Site search
Login button Registration button

Legislative change for credit unions

Background and summary

Changes to the Credit Unions Act 1979 came into force on 8 January 2012. The Legislative Reform (Industrial & Provident Societies and Credit Unions) Order 2011 (LRO) removes restrictions in the current law and allow credit unions to choose to:

  • reach out to new groups by serving more than one group of people
  • provide services to community groups, businesses and social enterprises
  • offer interest on savings, instead of a dividend.

Other changes allow credit unions more flexibility to charge for additional services and enable more people who move jobs or home to continue to receive services from the credit union.

These changes will make credit union services available to many more people.

The changes

Allowing credit unions to serve more than one group of people

Main points

•   Credit unions  no longer have to prove that everyone who can join a credit union has something in common. This means they are able to provide services to different groups of people within one credit union.

•   A ‘field of membership test’ makes sure it is possible for all potential members to be served by the credit union. Credit unions whose ‘common bond’ includes a geographical area are limited to two million potential members.

 What does this mean for consumers?

•   Credit unions are able to open up membership to new groups, such as tenants of a housing association or employees of a national company, even if some tenants/employees live outside the geographical area that the credit union serves.

Allowing credit unions to provide services to community groups, companies and social enterprises

Main points

  • Credit unions are no longer limited to providing services to just individuals.
  • Credit unions are able to choose to offer membership to unincorporated associations and corporate bodies such as companies, partnerships and social enterprises.

* Directive 1: Which options does the credit union legislation page say the 2011 Order lets credit unions choose? List all of them.

* Task input:
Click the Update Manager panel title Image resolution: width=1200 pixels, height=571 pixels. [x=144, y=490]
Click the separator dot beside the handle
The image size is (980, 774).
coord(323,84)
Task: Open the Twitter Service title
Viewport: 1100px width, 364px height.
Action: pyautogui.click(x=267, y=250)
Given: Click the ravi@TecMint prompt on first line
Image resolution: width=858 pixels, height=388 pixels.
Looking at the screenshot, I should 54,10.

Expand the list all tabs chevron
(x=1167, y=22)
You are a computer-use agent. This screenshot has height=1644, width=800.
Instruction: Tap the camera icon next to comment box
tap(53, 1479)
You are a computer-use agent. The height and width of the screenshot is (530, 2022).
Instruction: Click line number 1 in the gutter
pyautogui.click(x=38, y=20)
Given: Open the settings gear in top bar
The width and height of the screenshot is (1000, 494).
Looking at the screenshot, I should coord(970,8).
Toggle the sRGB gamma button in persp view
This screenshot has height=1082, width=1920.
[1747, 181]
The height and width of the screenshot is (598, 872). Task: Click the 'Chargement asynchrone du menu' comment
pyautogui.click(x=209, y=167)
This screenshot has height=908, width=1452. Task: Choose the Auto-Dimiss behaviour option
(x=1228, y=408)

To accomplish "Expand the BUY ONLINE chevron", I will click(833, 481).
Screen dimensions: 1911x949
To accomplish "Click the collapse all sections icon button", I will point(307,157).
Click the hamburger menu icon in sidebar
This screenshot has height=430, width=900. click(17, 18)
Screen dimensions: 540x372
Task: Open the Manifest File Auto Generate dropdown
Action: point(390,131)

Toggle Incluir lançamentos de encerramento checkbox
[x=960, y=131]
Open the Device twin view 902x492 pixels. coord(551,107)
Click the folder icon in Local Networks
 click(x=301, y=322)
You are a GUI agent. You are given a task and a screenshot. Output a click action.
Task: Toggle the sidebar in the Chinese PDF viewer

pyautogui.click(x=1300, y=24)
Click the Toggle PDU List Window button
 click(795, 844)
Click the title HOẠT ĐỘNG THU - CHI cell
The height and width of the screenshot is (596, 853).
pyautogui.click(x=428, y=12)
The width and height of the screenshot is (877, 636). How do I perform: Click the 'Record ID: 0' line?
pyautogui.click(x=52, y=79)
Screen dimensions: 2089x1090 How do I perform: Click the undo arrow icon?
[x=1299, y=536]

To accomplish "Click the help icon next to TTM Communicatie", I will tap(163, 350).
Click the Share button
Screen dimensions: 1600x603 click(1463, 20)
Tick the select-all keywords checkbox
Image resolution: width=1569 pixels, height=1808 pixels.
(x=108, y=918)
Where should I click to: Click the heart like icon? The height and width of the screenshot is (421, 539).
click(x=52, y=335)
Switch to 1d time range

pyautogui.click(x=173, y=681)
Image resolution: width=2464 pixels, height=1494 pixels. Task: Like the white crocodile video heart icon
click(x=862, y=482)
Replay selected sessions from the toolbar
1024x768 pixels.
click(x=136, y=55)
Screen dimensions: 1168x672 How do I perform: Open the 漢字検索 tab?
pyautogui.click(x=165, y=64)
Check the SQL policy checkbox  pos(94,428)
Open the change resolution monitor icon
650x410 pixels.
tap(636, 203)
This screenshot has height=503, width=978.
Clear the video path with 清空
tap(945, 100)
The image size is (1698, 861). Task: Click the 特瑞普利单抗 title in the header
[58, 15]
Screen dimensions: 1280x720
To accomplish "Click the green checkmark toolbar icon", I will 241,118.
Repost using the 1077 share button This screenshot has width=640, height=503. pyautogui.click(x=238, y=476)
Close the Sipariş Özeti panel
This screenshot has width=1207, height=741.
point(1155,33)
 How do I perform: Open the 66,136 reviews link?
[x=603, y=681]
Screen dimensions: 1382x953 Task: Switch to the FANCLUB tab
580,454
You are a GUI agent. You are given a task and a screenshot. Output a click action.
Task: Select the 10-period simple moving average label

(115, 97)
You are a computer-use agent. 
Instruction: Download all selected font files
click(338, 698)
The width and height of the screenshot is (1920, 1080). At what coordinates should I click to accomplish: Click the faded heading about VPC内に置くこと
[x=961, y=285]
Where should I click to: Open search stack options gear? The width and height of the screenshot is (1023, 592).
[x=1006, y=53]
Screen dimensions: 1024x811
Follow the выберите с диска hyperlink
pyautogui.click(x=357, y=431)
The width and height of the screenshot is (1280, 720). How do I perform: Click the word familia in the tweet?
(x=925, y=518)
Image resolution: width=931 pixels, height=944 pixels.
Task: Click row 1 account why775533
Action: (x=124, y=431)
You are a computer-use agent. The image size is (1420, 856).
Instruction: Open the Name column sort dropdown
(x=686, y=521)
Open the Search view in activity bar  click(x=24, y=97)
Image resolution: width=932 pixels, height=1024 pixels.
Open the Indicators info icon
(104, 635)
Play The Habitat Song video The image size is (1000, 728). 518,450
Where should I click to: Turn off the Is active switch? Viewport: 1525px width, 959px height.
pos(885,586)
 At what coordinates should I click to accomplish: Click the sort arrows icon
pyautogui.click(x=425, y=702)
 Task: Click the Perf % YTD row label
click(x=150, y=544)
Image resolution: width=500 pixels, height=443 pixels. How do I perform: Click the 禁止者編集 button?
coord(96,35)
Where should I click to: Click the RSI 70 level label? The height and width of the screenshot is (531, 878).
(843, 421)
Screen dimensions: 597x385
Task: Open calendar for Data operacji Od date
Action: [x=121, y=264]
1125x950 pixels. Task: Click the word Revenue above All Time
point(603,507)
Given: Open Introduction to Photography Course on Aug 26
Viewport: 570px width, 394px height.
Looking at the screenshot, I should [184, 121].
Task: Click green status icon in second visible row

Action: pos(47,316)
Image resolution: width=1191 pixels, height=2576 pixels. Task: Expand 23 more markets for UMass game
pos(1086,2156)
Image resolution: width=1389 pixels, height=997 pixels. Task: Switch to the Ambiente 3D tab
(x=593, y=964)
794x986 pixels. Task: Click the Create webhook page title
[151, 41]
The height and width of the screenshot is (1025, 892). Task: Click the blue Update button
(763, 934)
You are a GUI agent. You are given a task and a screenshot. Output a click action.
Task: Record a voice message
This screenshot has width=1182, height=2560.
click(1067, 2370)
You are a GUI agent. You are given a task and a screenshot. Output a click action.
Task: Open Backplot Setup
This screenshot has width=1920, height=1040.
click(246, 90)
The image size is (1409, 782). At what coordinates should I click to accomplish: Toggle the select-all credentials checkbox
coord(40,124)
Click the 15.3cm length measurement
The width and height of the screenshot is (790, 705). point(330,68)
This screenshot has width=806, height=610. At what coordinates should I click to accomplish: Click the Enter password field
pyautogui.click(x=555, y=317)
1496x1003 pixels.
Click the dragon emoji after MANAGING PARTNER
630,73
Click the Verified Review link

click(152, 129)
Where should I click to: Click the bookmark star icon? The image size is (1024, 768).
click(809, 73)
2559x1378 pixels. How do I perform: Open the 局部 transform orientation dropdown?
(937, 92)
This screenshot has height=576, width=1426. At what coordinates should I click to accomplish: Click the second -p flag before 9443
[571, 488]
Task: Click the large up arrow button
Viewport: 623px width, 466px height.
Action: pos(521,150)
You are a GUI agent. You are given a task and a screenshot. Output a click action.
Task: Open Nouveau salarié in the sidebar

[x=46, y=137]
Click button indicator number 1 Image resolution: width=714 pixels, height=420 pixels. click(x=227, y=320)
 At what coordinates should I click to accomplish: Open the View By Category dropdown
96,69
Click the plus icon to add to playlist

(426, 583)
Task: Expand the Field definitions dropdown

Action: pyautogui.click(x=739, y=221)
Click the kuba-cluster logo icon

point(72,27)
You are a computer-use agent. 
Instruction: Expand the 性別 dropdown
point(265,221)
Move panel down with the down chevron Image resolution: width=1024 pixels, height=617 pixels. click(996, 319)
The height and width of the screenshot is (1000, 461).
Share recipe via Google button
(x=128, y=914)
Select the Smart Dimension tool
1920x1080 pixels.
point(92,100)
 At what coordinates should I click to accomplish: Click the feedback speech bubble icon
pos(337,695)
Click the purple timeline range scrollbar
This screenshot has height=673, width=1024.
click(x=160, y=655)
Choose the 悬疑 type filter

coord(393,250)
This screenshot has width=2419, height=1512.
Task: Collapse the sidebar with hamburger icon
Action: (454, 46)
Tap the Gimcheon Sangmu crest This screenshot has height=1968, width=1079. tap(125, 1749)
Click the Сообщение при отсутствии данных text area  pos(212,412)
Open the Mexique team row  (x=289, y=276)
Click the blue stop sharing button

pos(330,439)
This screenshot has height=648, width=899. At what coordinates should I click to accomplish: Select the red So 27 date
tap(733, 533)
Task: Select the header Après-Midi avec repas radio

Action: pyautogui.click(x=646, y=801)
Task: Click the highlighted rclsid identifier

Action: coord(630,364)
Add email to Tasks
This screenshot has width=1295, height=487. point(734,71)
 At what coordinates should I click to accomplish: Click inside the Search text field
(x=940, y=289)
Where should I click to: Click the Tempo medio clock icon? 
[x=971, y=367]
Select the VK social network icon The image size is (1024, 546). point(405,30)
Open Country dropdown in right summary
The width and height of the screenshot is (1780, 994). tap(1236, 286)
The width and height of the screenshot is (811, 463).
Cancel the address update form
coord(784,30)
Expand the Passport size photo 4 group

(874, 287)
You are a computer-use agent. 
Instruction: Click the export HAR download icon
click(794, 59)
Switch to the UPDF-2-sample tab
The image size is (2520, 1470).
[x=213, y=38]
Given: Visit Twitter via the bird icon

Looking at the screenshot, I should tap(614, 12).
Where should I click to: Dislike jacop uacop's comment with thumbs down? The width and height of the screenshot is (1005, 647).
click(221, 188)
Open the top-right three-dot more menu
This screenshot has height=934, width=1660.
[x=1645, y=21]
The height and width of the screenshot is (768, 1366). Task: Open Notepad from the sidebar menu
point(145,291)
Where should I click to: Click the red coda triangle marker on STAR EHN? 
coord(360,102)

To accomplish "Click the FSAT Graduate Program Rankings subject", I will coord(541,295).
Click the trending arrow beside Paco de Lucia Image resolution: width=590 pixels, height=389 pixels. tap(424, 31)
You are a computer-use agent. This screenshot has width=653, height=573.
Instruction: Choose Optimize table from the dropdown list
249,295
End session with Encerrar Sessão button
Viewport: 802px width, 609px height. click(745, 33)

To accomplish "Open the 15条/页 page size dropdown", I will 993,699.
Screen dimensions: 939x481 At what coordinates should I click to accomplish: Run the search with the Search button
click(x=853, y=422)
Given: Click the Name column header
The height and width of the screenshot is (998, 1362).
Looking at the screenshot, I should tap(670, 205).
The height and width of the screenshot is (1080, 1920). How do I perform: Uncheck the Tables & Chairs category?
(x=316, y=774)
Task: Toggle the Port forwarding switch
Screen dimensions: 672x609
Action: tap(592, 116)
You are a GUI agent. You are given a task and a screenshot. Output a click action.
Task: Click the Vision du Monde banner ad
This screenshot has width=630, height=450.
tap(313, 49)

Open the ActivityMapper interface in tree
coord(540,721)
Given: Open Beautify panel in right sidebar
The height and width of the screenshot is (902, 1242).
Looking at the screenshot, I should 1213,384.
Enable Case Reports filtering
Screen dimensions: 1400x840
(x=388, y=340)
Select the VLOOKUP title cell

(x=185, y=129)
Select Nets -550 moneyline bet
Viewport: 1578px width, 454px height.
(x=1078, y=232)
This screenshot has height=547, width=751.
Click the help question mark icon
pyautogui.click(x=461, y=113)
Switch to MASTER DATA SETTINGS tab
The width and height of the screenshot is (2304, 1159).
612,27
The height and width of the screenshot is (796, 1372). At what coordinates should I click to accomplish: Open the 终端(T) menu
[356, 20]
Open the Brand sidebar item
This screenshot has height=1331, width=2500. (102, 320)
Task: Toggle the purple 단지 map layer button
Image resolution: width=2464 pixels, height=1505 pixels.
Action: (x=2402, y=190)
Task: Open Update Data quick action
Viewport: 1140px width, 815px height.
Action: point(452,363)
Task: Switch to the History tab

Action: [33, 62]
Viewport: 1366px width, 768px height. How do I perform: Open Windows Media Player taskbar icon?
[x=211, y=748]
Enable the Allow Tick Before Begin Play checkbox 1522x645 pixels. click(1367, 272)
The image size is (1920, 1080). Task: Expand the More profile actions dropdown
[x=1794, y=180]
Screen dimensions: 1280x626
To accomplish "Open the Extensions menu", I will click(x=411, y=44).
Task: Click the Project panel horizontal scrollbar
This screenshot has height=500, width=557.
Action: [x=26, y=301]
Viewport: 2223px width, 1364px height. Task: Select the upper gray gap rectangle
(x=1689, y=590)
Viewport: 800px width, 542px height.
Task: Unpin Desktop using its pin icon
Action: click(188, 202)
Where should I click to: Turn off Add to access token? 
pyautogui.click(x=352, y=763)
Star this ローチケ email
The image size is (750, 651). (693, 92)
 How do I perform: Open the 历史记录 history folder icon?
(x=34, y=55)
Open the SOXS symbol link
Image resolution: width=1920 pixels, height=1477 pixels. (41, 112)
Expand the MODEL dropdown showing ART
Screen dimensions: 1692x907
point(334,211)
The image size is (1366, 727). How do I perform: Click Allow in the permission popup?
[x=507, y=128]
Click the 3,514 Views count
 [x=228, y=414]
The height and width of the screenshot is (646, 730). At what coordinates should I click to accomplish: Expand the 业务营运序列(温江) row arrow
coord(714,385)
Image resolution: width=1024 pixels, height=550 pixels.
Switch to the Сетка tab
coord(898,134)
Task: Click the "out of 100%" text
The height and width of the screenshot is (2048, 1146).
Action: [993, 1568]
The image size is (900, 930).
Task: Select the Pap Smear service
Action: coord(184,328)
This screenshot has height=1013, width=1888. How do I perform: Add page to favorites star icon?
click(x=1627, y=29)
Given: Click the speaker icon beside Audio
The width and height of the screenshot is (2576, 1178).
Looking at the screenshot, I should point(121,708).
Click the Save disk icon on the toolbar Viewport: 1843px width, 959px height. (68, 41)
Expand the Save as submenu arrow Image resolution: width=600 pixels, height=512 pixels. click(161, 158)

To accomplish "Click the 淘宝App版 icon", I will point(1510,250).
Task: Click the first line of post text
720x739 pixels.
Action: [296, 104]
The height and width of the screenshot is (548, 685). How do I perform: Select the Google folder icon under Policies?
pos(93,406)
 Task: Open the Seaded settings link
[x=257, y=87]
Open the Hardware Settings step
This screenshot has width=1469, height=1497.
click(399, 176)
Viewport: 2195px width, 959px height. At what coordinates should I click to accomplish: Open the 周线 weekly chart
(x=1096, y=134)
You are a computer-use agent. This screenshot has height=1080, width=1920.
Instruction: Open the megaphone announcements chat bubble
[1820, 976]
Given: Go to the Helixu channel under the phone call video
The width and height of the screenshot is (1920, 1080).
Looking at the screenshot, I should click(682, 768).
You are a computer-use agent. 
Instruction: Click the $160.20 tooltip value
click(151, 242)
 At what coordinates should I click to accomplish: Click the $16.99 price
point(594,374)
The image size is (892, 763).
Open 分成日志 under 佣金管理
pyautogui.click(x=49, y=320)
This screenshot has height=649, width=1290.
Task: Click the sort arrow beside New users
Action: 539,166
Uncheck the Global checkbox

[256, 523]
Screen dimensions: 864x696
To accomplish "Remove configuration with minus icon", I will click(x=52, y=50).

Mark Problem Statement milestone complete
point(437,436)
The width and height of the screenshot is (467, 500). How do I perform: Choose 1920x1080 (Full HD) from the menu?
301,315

* Directive 2: Which lines of the records contain the word "beside"? Report each one in full. Case counts.

* Full answer 1:
- Reach out to new groups by serving more than one group of people
- Provide services to community groups, businesses and social enterprises
- Offer interest on savings, instead of a dividend

* Full answer 2:
Click the separator dot beside the handle
Click the trending arrow beside Paco de Lucia Image resolution: width=590 pixels, height=389 pixels. tap(424, 31)
Given: Click the speaker icon beside Audio
Task: Click the sort arrow beside New users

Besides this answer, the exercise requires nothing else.